Correcting for metabolic labeling induced RNA dropout

Dropout is the name given to a phenomenon originally identified by our lab and further detailed in two independent publications (Zimmer et al. (2023), and Berg et al. (2023)). Dropout is the under-representation of reads from RNA containing metabolic label (4-thiouridine or 6-thioguanidine most commonly). Loss of 4-thiouridine (s4U) containing RNA on plastic surfaces and RT dropoff caused by modifications on s4U introduced by recoding chemistry have been attributed as the likely causes of this phenomenon. While protocols can be altered in ways to drastically reduce this source of dropout, you may still have datasets that you want to analyze with bakR collected with suboptimal handling. That is where CorrectDropout comes in.

Usage

CorrectDropout(
  obj,
  scale_init = 1.05,
  pdo_init = 0.3,
  recalc_uncertainty = FALSE,
  ...
)

Arguments

obj: bakRFit object
scale_init: Numeric; initial estimate for -s4U/+s4U scale factor. This is the factor difference in RPM normalized read counts for completely unlabeled transcripts (i.e., highly stable transcript) between the +s4U and -s4U samples.
pdo_init: Numeric; initial estimtae for the dropout rate. This is the probability that an s4U labeled RNA molecule is lost during library prepartion.
recalc_uncertainty: Logical; if TRUE, then fraction new uncertainty is recalculated using adjusted fn and a simple binomial model of estimate uncertainty. This will provide a slight underestimate of the fn uncertainty, but will be far less biased for low coverage features, or for samples with low pnews.
...: Additional (optional) parameters to be passed to stats::nls()

Value

A bakRFit or bakRFnFit object (same type as was passed in).

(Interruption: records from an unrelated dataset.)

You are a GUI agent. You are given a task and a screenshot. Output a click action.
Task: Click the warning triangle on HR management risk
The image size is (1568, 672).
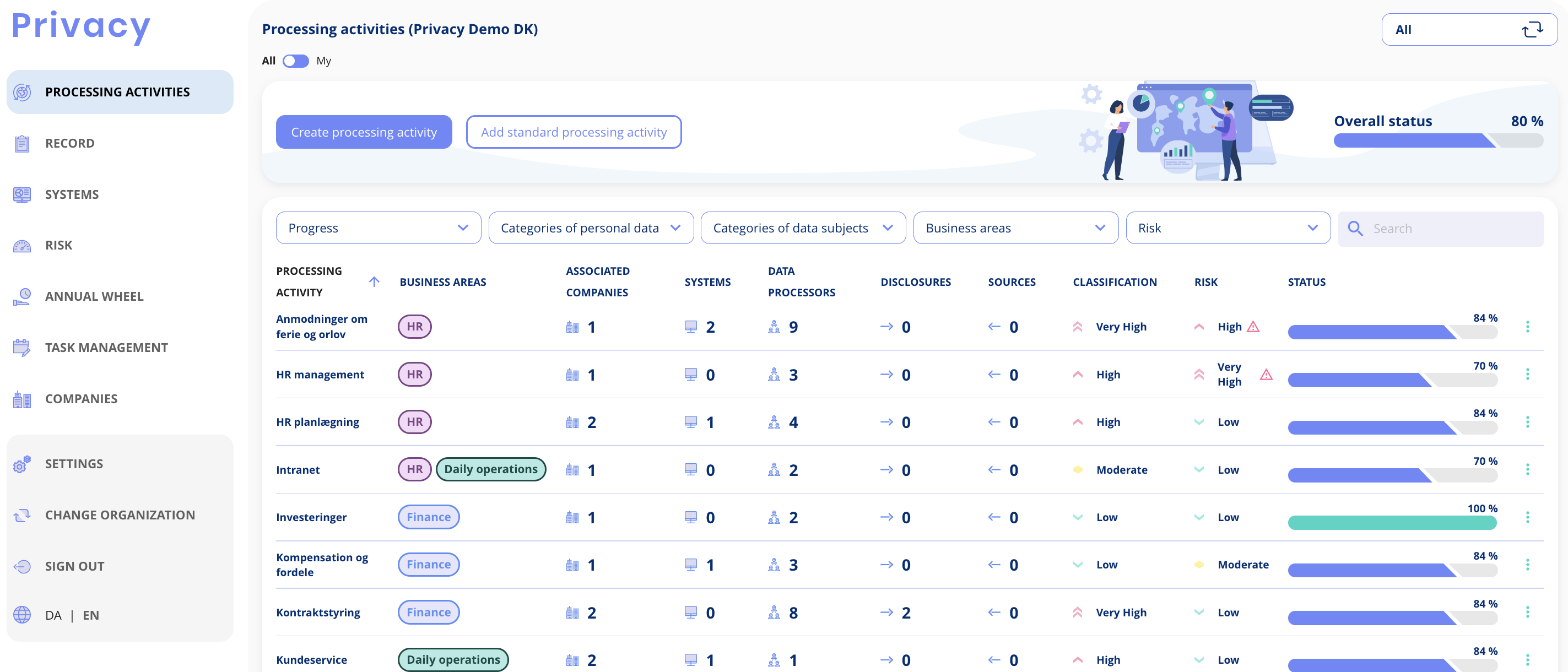tap(1266, 375)
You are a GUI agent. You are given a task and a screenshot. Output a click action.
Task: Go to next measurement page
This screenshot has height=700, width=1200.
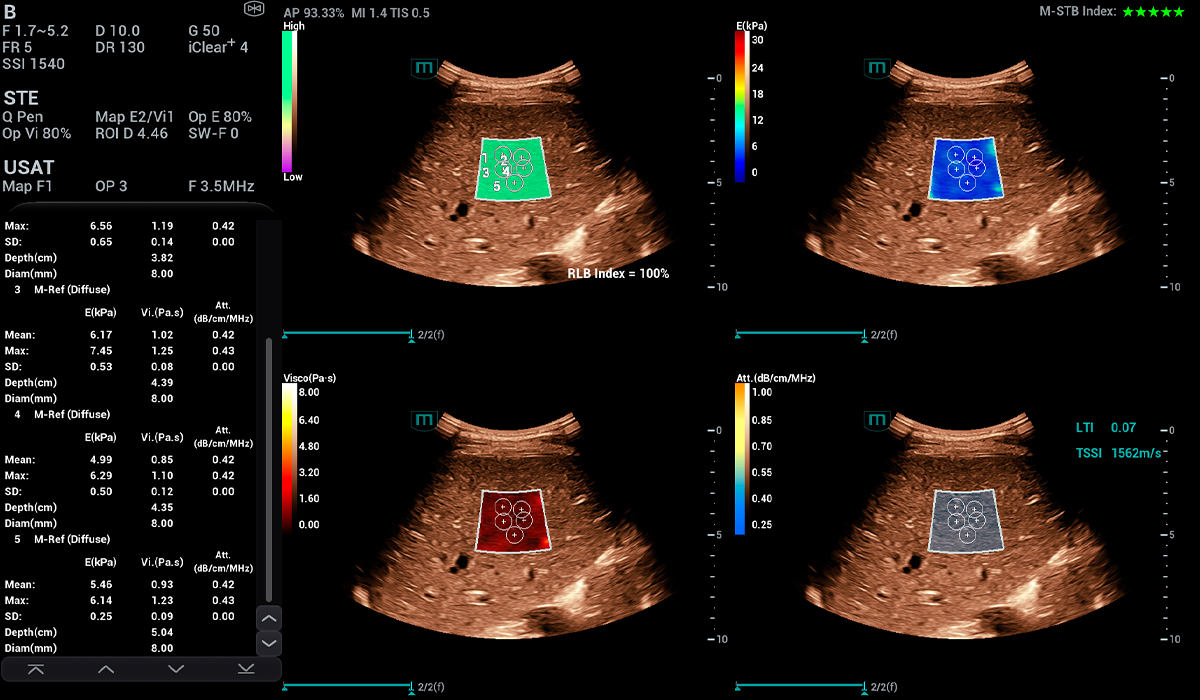(x=176, y=668)
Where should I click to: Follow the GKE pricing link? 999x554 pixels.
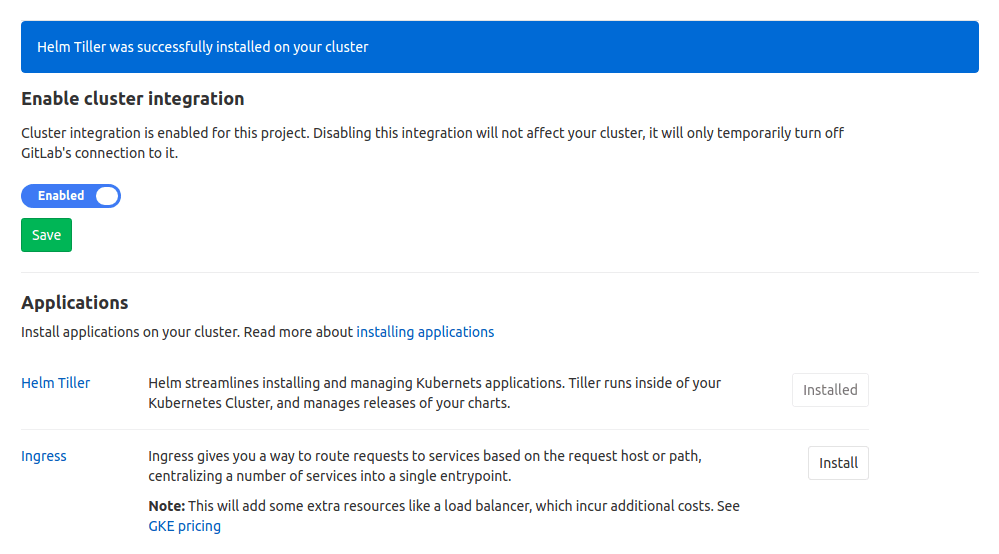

Fraction new estimates and read counts in Fast_Fit$Fn_Estimates and (in the case of a bakRFnFit input) Data_lists$Fn_Estare dropout corrected. A count matrix with corrected read counts (Data_lists$Count_Matrix_corrected) is also output, along with a data frame with information about the dropout rate estimated for each sample (Data_lists$Dropout_df).

Details

CorrectDropout estimates the percentage of 4-thiouridine containing RNA that was lost during library preparation (pdo). It then uses this estimate of pdo to correct fraction new estimates and read counts. Both corrections are analytically derived from a rigorous generative model of NR-seq data. Importantly, the read count correction preserves the total library size to avoid artificially inflating read counts.

Examples

# \donttest{
# Simulate data for 500 genes and 2 replicates with 40% dropout
sim <- Simulate_relative_bakRData(500, 100000, nreps = 2, p_do = 0.4)

# Fit data with fast implementation
Fit <- bakRFit(sim$bakRData)
#> Finding reliable Features
#> Filtering out unwanted or unreliable features
#> Processing data...
#> Estimating pnew with likelihood maximization
#> Estimating unlabeled mutation rate with -s4U data
#> Estimated pnews and polds for each sample are:
#> # A tibble: 4 × 4
#> # Groups:   mut [2]
#>     mut  reps   pnew    pold
#>   <int> <dbl>  <dbl>   <dbl>
#> 1     1     1 0.0501 0.00102
#> 2     1     2 0.0505 0.00102
#> 3     2     1 0.0498 0.00102
#> 4     2     2 0.0500 0.00102
#> Estimating fraction labeled
#> Estimating per replicate uncertainties
#> Estimating read count-variance relationship
#> Averaging replicate data and regularizing estimates
#> Assessing statistical significance
#> All done! Run QC_checks() on your bakRFit object to assess the 
#>             quality of your data and get recommendations for next steps.

# Correct for dropout
Fit <- CorrectDropout(Fit)
#> Estimated rates of dropout are:
#>   Exp_ID Replicate       pdo
#> 1      1         1 0.4169686
#> 2      1         2 0.2494506
#> 3      2         1 0.0000000
#> 4      2         2 0.0000000
#> Mapping sample name to sample characteristics
#> Filtering out low coverage features
#> Processing data...
#> Estimating read count-variance relationship
#> Averaging replicate data and regularizing estimates
#> Assessing statistical significance
#> All done! Run QC_checks() on your bakRFit object to assess the 
#>             quality of your data and get recommendations for next steps.

# }